J’ai des doutes sur mes doutes

Publié le 8 Février 2009

aimeemullins-dazed.1234084785.jpg Je commence ce billet à l’aéroport de Long Beach sur le chemin du retour après quatre jours à la conférence TED2009, la plus fascinante de toutes celles auxquelles j’ai pu assister. J’ai encore des choses à raconter sur différents aspects concrets, mais c’est juste le bon moment pour essayer de comprendre ce qui m’a plus dans l’expérience, ce qui me semble valoir la peine d’être compris.

1) Ça m’invite à remettre en question plein d’idées plus ou mois solidement établies dans ma tête. Un exercice toujours salutaire. La plus importante est ma propre conception du «changement». Mon obsession de toujours.

Les gens que j’ai vu pendant ces quatre jours oeuvrent «pour que ça change» sans s’enfermer dans la vieille dialectique «changement personnel» ou «changement collectif», sans croire que la seule solution est la révolution, sans voir de contradiction - pour nombre d’entre eux - entre œuvrer à un monde meilleur et s’enrichir.

Ils font. Ils repèrent un problème, imaginent un solution, une technologie, une méthode et s’y mettent. Que ce soit en créant une entreprise ou en lançant un mouvement. Un exemple: BetterPlace , une société qui essaye de généraliser les voitures électriques.

L’état d’esprit est différent. Au lieu de voir ce qui rend une idée difficile à réaliser ils imaginent ce qu’il faut faire pour la rendre réalisable.

C’est tout mon scepticisme (dont je suis si fier) qui en prend plein la gueule.
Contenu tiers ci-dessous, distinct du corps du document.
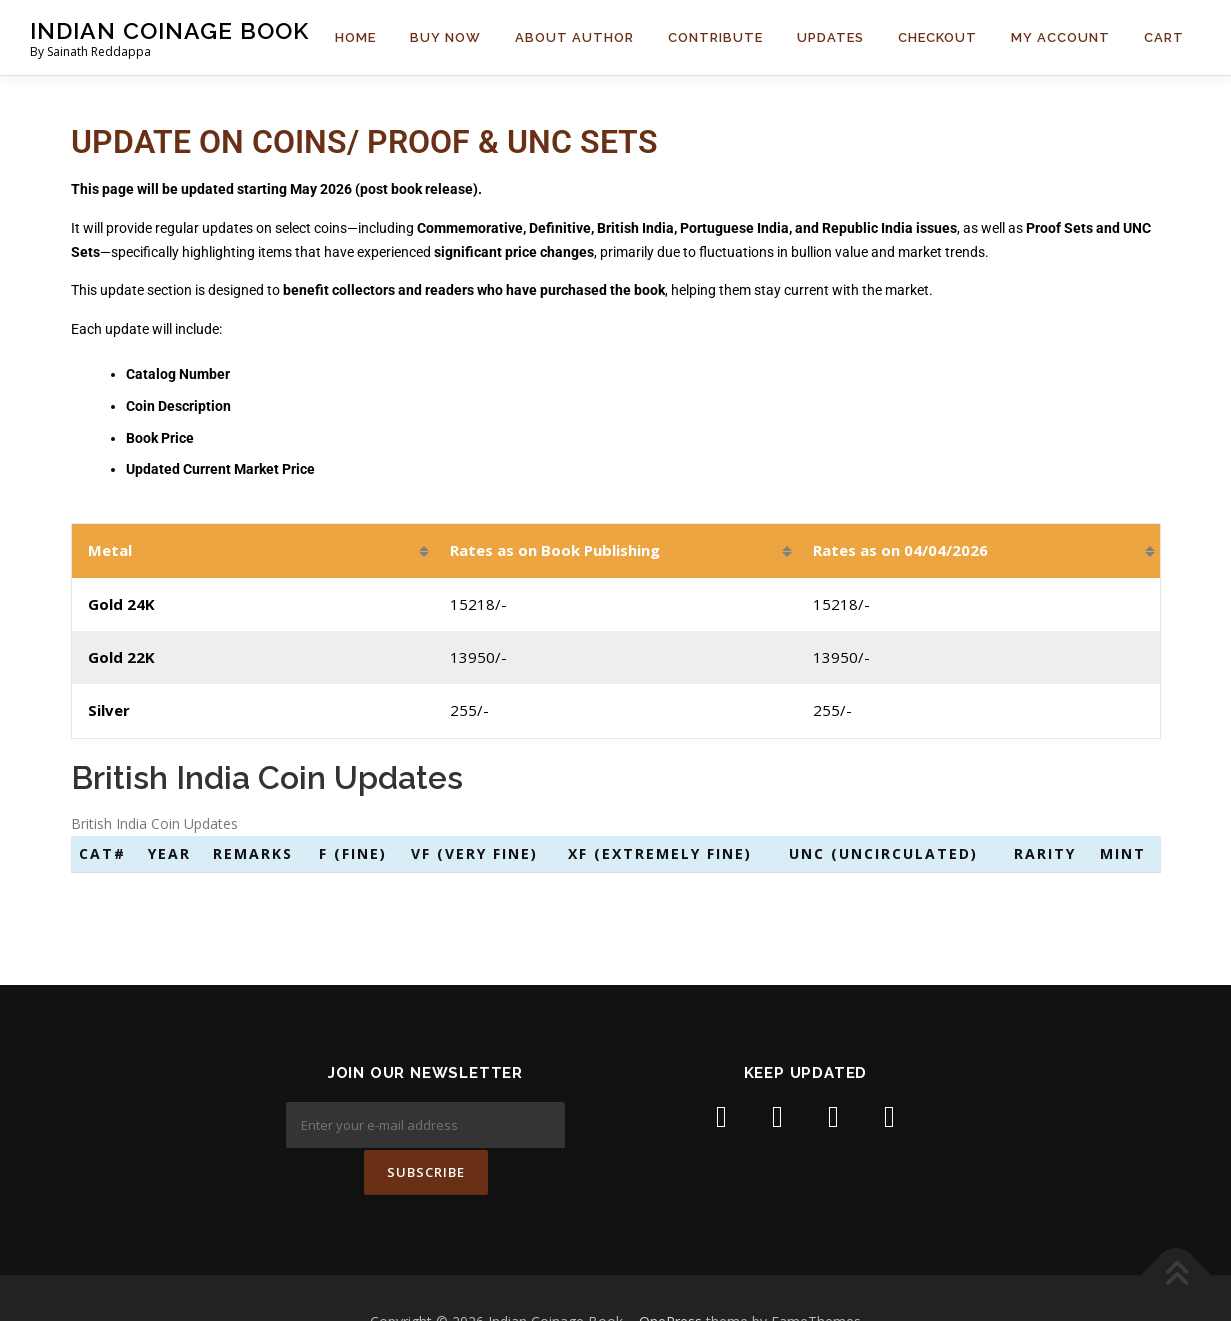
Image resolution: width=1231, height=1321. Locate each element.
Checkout (937, 37)
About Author (574, 37)
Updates (830, 37)
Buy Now (445, 37)
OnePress (670, 1274)
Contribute (715, 37)
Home (355, 37)
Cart (1164, 37)
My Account (1060, 37)
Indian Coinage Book (169, 30)
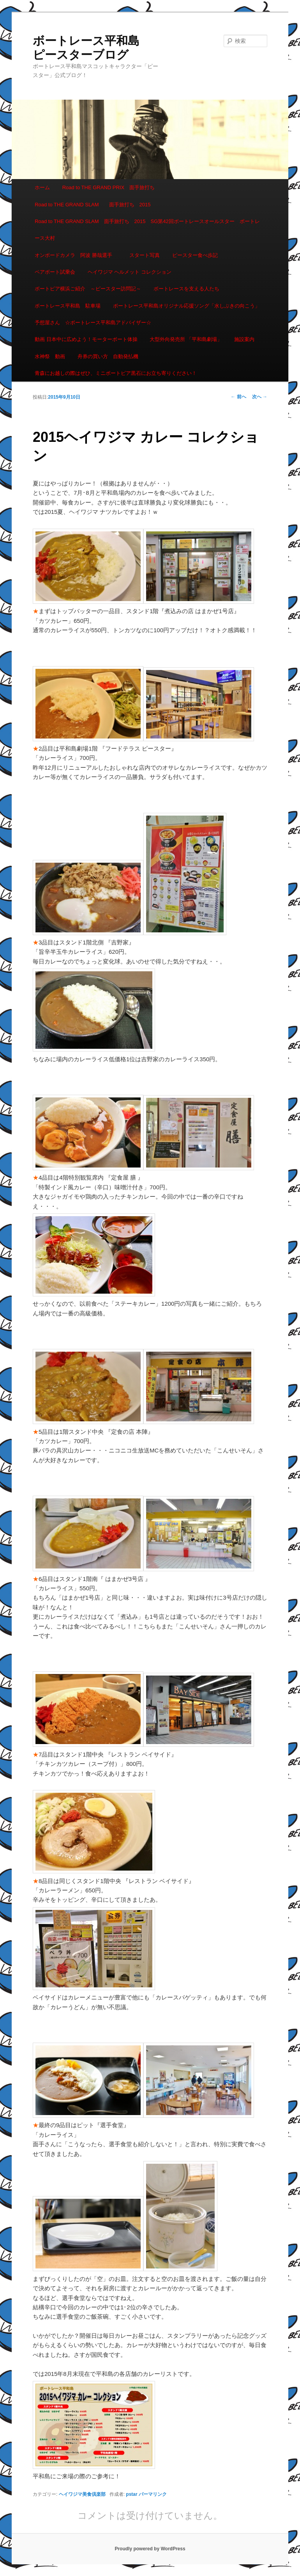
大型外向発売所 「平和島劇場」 (186, 339)
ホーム (42, 187)
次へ (259, 396)
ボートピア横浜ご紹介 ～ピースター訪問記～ (88, 289)
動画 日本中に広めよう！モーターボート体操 (86, 339)
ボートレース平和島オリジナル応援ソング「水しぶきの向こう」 (186, 306)
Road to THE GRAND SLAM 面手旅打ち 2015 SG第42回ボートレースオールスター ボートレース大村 (147, 229)
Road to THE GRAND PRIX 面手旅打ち (108, 187)
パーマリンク (153, 2494)
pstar (131, 2494)
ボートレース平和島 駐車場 (68, 306)
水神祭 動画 (50, 356)
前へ (238, 396)
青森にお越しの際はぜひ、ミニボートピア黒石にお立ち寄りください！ (116, 373)
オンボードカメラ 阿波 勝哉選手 (76, 255)
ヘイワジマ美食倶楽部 (82, 2494)
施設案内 (244, 339)
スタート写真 (144, 255)
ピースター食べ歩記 (195, 255)
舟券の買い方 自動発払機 (108, 356)
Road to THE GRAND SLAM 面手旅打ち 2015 (92, 204)
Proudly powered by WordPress (150, 2548)
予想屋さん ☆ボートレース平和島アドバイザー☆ (93, 322)
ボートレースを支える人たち (186, 289)
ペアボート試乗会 (55, 272)
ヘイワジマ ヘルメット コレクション (129, 272)
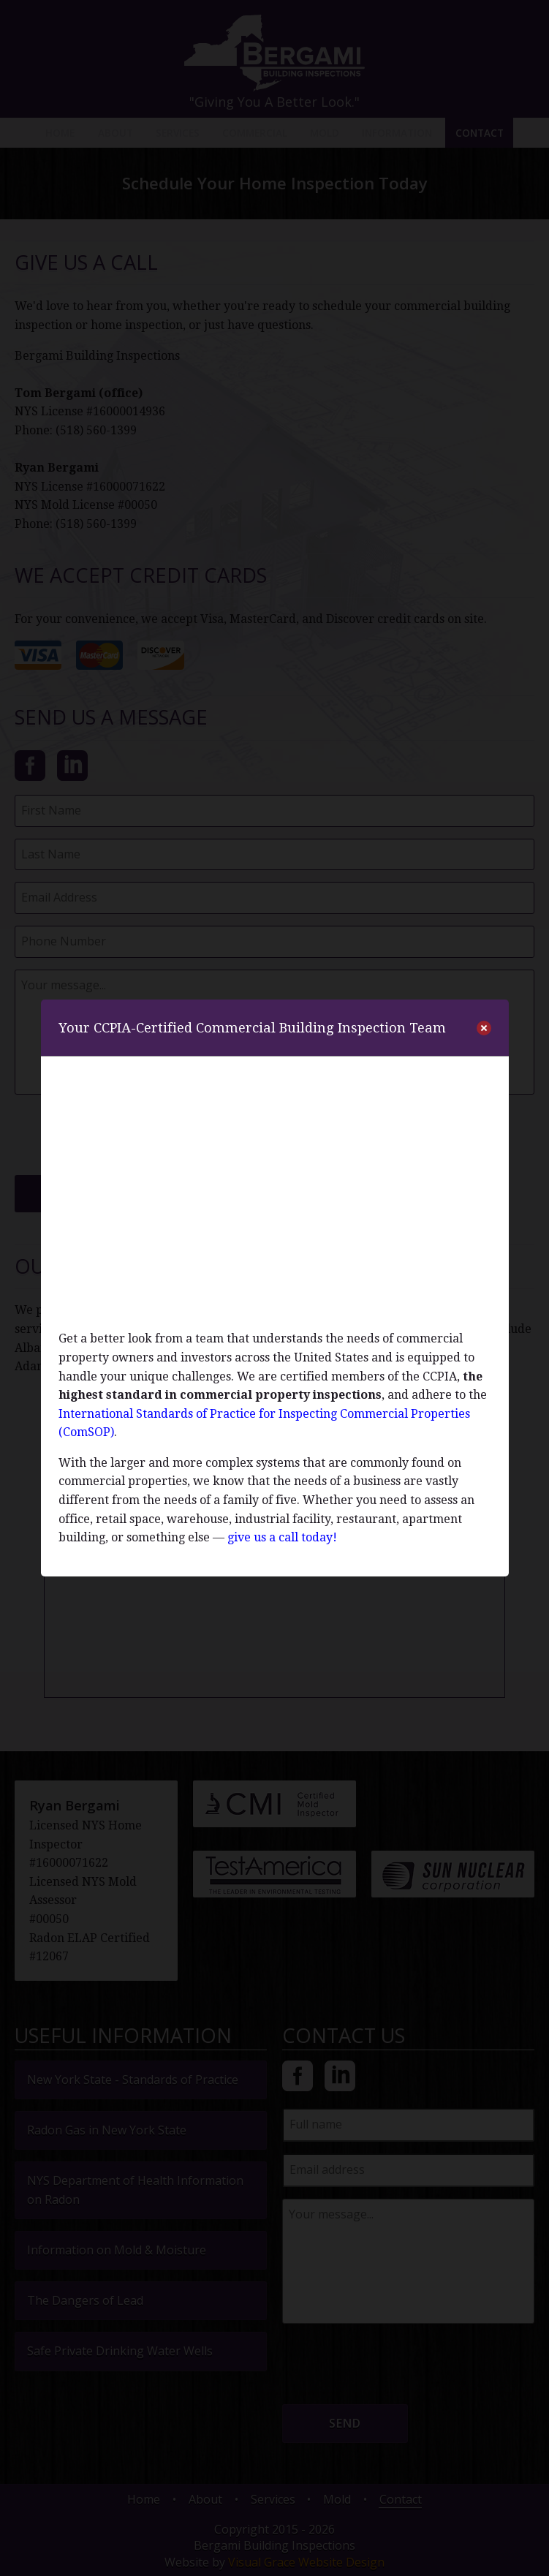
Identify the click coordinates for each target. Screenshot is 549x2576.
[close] (484, 1028)
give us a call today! (282, 1537)
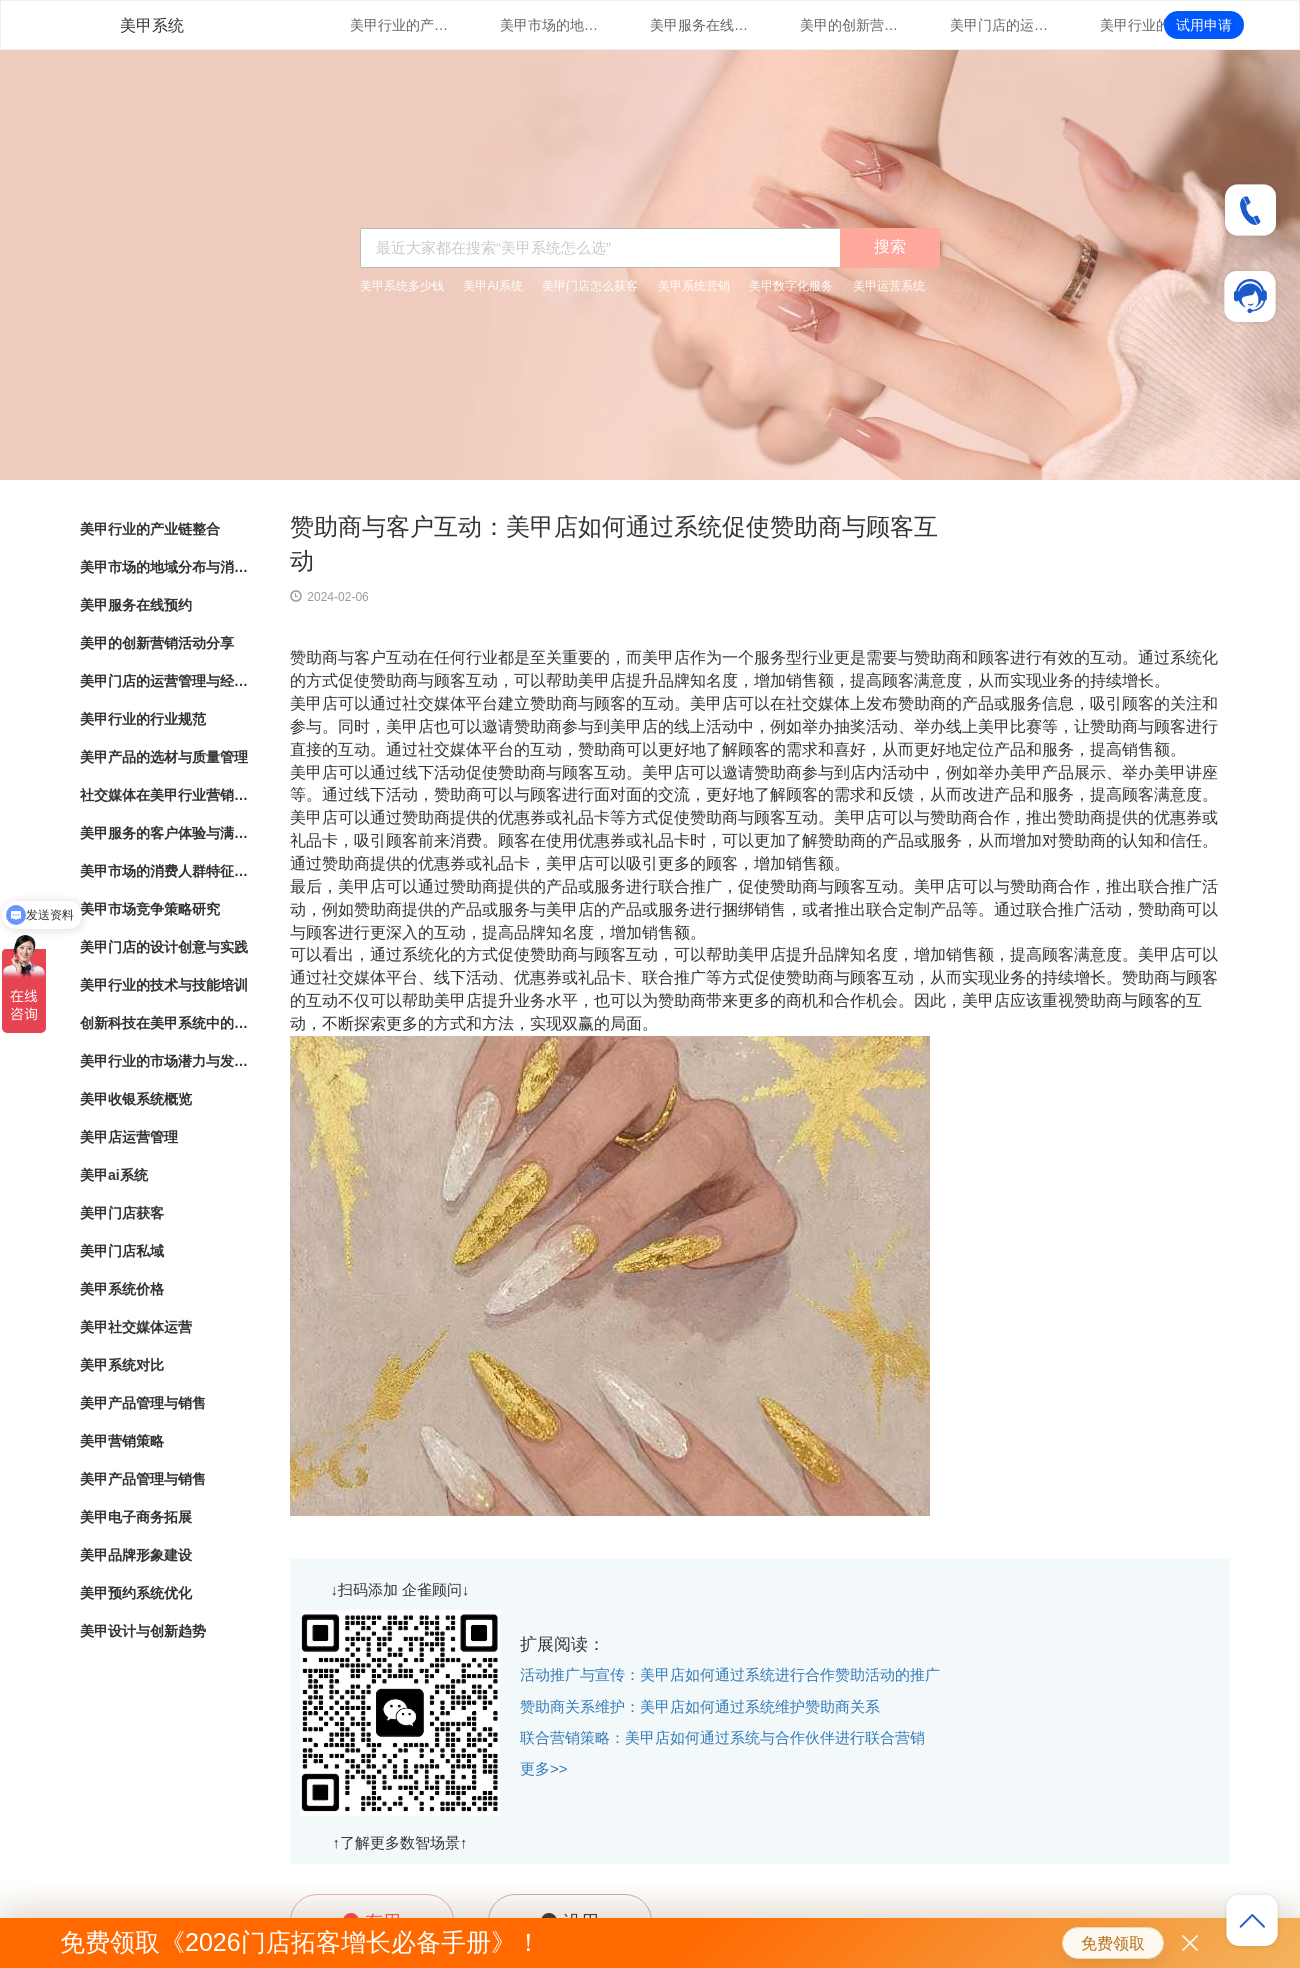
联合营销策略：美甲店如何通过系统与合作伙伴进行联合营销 (722, 1737)
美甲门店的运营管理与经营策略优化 (1000, 25)
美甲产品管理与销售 (143, 1403)
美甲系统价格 (122, 1289)
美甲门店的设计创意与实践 (164, 947)
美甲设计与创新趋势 (143, 1631)
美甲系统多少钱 (402, 286)
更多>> (544, 1768)
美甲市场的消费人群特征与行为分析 (165, 871)
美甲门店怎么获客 (590, 286)
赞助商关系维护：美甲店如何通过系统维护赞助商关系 (700, 1706)
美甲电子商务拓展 (136, 1517)
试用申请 (1204, 25)
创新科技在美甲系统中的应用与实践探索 (165, 1023)
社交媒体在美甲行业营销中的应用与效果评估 (165, 795)
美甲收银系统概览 (136, 1099)
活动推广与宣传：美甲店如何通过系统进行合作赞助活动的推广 (730, 1674)
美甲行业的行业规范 (1150, 25)
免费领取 (1113, 1943)
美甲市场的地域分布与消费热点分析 (550, 25)
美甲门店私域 (122, 1251)
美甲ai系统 (114, 1175)
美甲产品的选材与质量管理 (164, 757)
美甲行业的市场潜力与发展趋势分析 (165, 1061)
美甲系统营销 (694, 286)
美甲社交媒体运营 (136, 1327)
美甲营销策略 (122, 1441)
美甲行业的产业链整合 (400, 25)
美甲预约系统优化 (136, 1593)
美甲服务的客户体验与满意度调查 (165, 833)
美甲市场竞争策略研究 (150, 909)
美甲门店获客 (122, 1213)
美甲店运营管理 (129, 1137)
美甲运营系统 (889, 286)
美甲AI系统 (492, 286)
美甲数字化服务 (791, 286)
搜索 (890, 246)
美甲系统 (152, 25)
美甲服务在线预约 (700, 25)
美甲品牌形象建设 (136, 1555)
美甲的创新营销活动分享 (850, 25)
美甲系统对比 (122, 1365)
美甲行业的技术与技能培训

2) Le niveau des interventions est incroyable. Bonnie Bassler , par exemple, a découvert le «langage chimique» des bactéries et leur processus de prise de décisions qu’elle appelle «perception de quorum» (quorum sensing ) parce qu’il dépend de la densité de la population concernée. En termes simples, ça veut dire qu’on pourrait enrayer leurs effets négatifs en les empêchant de communiquer. Énorme à une époque où les antibiotiques deviennent inopérants. Plein de gens on reçu des prix Nobel pour moins que ça.

Mais tout autant que ses découvertes et des perspectives qu’elles ouvrent, j’ai trouvé fascinant sa façon de poser les problèmes, d’avancer dans sa quête scientifique. Et sa passion. Elle a même engueulé la salle qui l’interrompait avec enthousiasme.

C’est tout le confort intellectuel qui en prend plein la gueule.

3) Je dois reconnaître que les larmes me sont venues aux yeux plusieurs fois. Bon public direz-vous... Pourquoi-pas.

J’ai été impressionné par le programme pour enseigner la musique classique aux enfants des bidonvilles de Caracas dont j’ai parlé vendredi. Par Aimee Mullins , cette superbe jeune femme tronc à la fois mannequin et athlète qui s’amuse, en outre, à nous forcer à repenser ce que c’est le corps ou l’identité. Par Lena Maris Klingvall qui n’a pas de bras et une seule jambe dont elle se sert pour conduire, faire de la calligraphie, nager... entre autres. Par tous ces gens qui surmontent leurs difficultés, personnelles ou collectives. Une façon très concrète de dire «Yes we can» sans attendre que le message vienne d’en haut

C’est toute l’effacement derrière la distance et l'abstraction qui, cette fois, a morflé.

Mes réserves? Bien sûr que j’en ai (comme quoi l’esprit critique a la vie dure, une bonne chose s’il n’empêche pas d’agir).

On frôle par fois l’aspect «mission» ou messe bien pensante.

Plus important, j’ai du mal à imaginer que l’on puisse être opposé à l’un quelconque des projets qui nous ont été présentés.

C’est à dire qu’on élimine les conflits, essence du politique. Il ne s’agit pas du jeu électoral mais des situations dans lesquelles les parties ont présence peuvent avoir des revendications légitimes et incompatibles.

Quel dommage que cet état d’esprit, cette inventivité, ces technologies ne s’en prennent pas aussi à ce ce type de problème. Cela ne serait pas suffisant pour tout résoudre, mais, un peu d’optimisme et de confiance ne font de mal à personne.